Edited by turanszkij

Share this post


Link to post
Share on other sites

It is doable, we do it all in our game, but we do it back to front ( no earlier out ) and we also interleaved them with sorted fragment from traditional geometry or unsupported particles types. The bandwidth saving plus well written shader optimization make it a good gain ( plus order independent transparency draw :) )

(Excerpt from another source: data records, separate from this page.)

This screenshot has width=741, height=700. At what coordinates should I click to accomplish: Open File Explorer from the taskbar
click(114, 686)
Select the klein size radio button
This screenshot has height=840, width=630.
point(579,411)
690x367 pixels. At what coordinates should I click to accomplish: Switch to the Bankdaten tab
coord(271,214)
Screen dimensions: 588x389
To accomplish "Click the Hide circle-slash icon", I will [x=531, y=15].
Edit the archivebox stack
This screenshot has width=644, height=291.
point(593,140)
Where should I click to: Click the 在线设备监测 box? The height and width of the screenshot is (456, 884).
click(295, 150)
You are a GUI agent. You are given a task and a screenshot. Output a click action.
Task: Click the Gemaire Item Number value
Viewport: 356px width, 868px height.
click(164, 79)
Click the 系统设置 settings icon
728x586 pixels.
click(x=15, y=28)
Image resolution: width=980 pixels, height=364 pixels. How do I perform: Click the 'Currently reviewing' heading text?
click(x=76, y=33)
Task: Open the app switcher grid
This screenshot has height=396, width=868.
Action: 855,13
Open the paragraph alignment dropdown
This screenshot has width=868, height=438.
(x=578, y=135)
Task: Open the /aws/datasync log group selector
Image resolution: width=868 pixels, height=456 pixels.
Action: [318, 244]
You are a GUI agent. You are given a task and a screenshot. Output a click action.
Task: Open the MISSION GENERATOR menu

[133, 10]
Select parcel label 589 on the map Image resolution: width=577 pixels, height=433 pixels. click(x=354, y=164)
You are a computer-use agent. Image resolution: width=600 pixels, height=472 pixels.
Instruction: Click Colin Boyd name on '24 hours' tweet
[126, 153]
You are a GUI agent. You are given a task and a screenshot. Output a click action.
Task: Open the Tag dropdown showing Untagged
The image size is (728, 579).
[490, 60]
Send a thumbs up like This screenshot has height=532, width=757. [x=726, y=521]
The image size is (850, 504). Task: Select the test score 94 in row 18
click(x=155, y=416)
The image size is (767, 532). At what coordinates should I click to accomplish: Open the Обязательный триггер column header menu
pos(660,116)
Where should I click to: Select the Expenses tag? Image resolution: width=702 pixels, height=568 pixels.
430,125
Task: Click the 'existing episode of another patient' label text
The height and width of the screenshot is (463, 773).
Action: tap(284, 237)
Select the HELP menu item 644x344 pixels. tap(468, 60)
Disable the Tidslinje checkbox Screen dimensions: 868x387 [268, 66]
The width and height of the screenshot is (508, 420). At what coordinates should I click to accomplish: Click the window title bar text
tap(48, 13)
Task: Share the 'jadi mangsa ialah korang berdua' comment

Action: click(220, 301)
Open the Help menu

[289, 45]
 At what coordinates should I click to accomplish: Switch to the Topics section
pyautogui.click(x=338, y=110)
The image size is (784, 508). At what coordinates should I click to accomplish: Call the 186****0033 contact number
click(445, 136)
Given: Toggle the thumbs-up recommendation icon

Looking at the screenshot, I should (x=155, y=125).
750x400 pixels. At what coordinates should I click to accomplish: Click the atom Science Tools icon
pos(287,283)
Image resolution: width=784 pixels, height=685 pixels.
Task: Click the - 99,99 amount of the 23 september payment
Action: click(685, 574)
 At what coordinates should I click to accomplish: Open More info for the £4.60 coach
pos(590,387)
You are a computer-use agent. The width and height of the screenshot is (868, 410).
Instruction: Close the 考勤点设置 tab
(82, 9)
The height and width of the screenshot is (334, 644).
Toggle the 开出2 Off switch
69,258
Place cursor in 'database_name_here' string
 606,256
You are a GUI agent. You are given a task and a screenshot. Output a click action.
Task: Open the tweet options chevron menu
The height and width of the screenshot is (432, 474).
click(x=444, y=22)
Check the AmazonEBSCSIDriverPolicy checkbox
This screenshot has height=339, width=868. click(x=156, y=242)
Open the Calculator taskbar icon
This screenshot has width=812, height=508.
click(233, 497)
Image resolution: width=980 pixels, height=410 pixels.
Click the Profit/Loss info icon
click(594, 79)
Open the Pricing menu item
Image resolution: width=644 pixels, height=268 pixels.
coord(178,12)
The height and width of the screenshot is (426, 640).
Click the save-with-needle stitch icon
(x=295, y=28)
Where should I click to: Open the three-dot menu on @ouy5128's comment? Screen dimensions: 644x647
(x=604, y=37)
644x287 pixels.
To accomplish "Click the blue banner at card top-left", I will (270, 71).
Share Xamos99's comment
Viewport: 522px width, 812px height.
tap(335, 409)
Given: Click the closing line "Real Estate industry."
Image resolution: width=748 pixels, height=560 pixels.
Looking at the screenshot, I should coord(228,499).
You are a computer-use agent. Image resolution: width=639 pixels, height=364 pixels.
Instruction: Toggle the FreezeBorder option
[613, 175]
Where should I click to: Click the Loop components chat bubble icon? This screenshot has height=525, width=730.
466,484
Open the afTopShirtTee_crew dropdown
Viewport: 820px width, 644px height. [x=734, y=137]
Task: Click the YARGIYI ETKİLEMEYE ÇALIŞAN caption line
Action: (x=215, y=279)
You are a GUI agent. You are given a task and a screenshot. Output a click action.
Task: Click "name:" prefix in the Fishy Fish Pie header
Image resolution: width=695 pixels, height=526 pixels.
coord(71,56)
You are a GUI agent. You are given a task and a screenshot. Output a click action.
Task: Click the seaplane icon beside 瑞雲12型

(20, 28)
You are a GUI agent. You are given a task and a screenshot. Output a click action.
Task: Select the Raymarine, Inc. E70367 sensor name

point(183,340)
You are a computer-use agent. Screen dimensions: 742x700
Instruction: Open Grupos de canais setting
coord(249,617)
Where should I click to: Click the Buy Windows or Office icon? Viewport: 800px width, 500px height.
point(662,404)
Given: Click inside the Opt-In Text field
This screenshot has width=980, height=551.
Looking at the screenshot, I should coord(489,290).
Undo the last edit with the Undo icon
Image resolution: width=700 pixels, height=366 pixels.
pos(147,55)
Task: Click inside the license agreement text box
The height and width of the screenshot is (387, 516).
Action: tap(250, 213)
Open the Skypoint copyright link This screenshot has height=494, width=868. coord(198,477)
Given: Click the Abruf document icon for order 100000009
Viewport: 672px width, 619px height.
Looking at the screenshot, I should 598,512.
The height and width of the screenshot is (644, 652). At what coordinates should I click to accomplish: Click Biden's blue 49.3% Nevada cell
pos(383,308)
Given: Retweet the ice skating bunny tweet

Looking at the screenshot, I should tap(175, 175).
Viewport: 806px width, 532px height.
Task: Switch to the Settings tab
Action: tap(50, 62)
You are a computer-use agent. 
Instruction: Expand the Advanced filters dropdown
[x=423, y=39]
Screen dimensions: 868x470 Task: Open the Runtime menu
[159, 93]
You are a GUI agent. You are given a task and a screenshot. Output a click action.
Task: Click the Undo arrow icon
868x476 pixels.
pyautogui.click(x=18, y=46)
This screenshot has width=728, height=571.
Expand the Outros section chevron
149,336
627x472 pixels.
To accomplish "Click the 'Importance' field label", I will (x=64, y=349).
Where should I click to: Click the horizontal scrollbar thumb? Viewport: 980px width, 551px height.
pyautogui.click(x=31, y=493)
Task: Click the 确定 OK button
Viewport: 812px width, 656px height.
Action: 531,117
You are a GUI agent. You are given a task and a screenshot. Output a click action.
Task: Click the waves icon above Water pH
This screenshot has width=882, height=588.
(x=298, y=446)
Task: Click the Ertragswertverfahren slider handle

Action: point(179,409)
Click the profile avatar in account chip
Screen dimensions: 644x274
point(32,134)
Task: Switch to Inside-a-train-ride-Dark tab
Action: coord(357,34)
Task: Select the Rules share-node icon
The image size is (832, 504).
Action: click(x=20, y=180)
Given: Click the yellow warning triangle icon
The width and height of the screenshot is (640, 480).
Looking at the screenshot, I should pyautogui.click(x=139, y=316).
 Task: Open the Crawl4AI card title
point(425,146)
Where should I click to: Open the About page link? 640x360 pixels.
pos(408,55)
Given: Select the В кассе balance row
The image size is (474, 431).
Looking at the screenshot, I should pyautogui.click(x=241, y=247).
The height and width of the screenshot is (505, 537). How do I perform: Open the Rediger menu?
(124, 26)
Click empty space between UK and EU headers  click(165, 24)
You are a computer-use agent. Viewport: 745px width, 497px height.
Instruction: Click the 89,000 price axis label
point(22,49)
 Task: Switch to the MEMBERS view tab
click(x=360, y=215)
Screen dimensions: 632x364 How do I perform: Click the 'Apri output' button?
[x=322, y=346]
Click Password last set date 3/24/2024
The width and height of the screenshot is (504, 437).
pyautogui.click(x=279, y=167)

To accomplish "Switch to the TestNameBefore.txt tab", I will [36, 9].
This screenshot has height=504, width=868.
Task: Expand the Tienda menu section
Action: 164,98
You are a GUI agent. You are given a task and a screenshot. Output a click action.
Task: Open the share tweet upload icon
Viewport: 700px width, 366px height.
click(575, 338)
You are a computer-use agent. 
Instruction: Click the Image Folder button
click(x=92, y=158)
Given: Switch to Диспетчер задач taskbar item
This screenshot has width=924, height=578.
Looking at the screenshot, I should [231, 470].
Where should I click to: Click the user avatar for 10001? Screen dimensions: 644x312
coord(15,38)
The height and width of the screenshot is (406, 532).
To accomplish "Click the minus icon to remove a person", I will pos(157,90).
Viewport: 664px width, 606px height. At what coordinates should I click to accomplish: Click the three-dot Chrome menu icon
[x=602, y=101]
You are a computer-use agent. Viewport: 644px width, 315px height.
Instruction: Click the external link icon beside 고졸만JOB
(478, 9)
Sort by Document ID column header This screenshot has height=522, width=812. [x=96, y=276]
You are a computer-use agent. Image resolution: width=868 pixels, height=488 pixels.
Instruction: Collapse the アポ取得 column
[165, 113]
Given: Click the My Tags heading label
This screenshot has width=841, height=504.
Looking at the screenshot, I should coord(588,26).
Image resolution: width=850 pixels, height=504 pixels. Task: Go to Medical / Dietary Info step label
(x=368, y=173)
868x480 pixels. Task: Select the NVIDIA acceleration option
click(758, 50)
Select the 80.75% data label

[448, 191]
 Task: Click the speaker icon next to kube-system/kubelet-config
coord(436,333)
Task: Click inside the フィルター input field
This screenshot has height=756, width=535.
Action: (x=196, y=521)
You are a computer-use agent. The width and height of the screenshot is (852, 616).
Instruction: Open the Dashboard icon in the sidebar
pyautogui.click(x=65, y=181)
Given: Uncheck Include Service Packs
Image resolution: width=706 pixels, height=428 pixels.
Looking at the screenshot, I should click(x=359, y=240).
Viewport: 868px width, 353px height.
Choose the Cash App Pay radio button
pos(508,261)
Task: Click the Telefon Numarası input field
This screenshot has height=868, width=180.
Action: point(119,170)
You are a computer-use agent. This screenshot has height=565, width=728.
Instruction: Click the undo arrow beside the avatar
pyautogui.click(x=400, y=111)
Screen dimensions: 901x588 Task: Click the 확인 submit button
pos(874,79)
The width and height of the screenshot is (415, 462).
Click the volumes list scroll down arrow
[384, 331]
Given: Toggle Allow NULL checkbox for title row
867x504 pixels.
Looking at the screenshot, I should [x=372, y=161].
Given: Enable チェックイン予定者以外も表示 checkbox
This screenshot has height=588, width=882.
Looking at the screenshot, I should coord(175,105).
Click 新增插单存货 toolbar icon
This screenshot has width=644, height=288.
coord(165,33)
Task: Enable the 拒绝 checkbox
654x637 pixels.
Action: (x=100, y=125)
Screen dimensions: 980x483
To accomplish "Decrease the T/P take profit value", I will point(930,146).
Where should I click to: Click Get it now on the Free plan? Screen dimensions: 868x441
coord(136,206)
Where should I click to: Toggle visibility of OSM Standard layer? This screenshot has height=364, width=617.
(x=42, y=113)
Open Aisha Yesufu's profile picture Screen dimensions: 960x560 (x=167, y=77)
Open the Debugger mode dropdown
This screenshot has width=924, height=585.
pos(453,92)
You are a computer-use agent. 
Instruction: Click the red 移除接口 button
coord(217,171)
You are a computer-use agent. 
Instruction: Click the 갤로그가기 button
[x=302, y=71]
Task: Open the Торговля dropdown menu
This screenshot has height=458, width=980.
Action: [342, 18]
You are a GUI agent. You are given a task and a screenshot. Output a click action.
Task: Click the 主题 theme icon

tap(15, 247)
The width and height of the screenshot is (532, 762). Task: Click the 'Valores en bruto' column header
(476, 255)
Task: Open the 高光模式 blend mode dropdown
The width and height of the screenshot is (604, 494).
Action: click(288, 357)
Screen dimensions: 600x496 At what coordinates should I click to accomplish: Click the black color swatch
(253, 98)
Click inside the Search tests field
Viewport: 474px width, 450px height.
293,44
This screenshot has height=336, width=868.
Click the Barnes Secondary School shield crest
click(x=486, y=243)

The challenge is DX11 PC without bindless, you have to deal with texture atlas and drivers having a hard time to optimise such a complex shader ( from the DXBC compared to console where we have dedicated shader compiler ), On Console and dx12/Vulkan, you can also just provide an array of texture descriptors, so easier :) For practical reason and storage for the culling you may want to limit the number of particles to a few thousands, it was fine for us, but other games based on heavy effects would have mourn.

 

 

 

Share this post


Link to post
Share on other sites
3 hours ago, Infinisearch said:

I have the demo if you want it, and it is available on Github here: https://github.com/GPUOpen-LibrariesAndSDKs/GPUParticles11/

edit - I attached the demo.

GPUParticles11_v1.0.zip

Thanks for that, I will check it out. I've just started implementing this myself, anyway. :)

1 hour ago, galop1n said:

For practical reason and storage for the culling you may want to limit the number of particles to a few thousands, it was fine for us, but other games based on heavy effects would have mourn.

Hm, that's a bit disappointing. I know that most games probably don't use more than a few thousand particles anyway, but I thought that this would help with the sheer numbers as well apart from overdraw optimization.

Share this post


Link to post
Share on other sites

I have managed to implement this technique on a console (PS4). I made a tech demo which renders particles for high overdraw and with heavy shaders (per pixel lighting). It can also render particles spread out in the distance with little to no overdraw. I am using an additional coarse culling step for the tile based approach, like in the AMD demo. The coarse culling culls particles for large screen space tiles (240x135 pixels). The fine culling culls particles for 32x32 pixel tiles and renders them in the same shader.

With 100,000 particles filling the screen and heavy overdraw, the tile based technique is a clear win, manages to remain under 30 ms, while the rasterization based technique, it renders them in about 70 ms.

With 100,000 small particles on screen with little overdraw, the rasterization performs clearly better, going below 10 ms easily. The tile based approach is around 15-20 ms this time.

With 1,000,000 particles, and heavy overdraw, the tile based approach can not keep up, because it runs out of LDS to store per tile particle lists which results in flickering. The performance is slow, but the rasterization is much slower, however, it renders without artifacts.

1,000,000 particles, little overdraw, the tile based approach suffers from culling performance, while the rasterization easily does 60 FPS.

It seems to me it can only be used for specific scenarios, with little amount of particles and heavy overdraw. However, I imagine most games do not use millions of particles, so it might be worth implementing.

Share this post


Link to post
Share on other sites
3 minutes ago, turanszkij said:

The coarse culling culls particles for large screen space tiles (240x135 pixels). The fine culling culls particles for 32x32 pixel tiles and renders them in the same shader.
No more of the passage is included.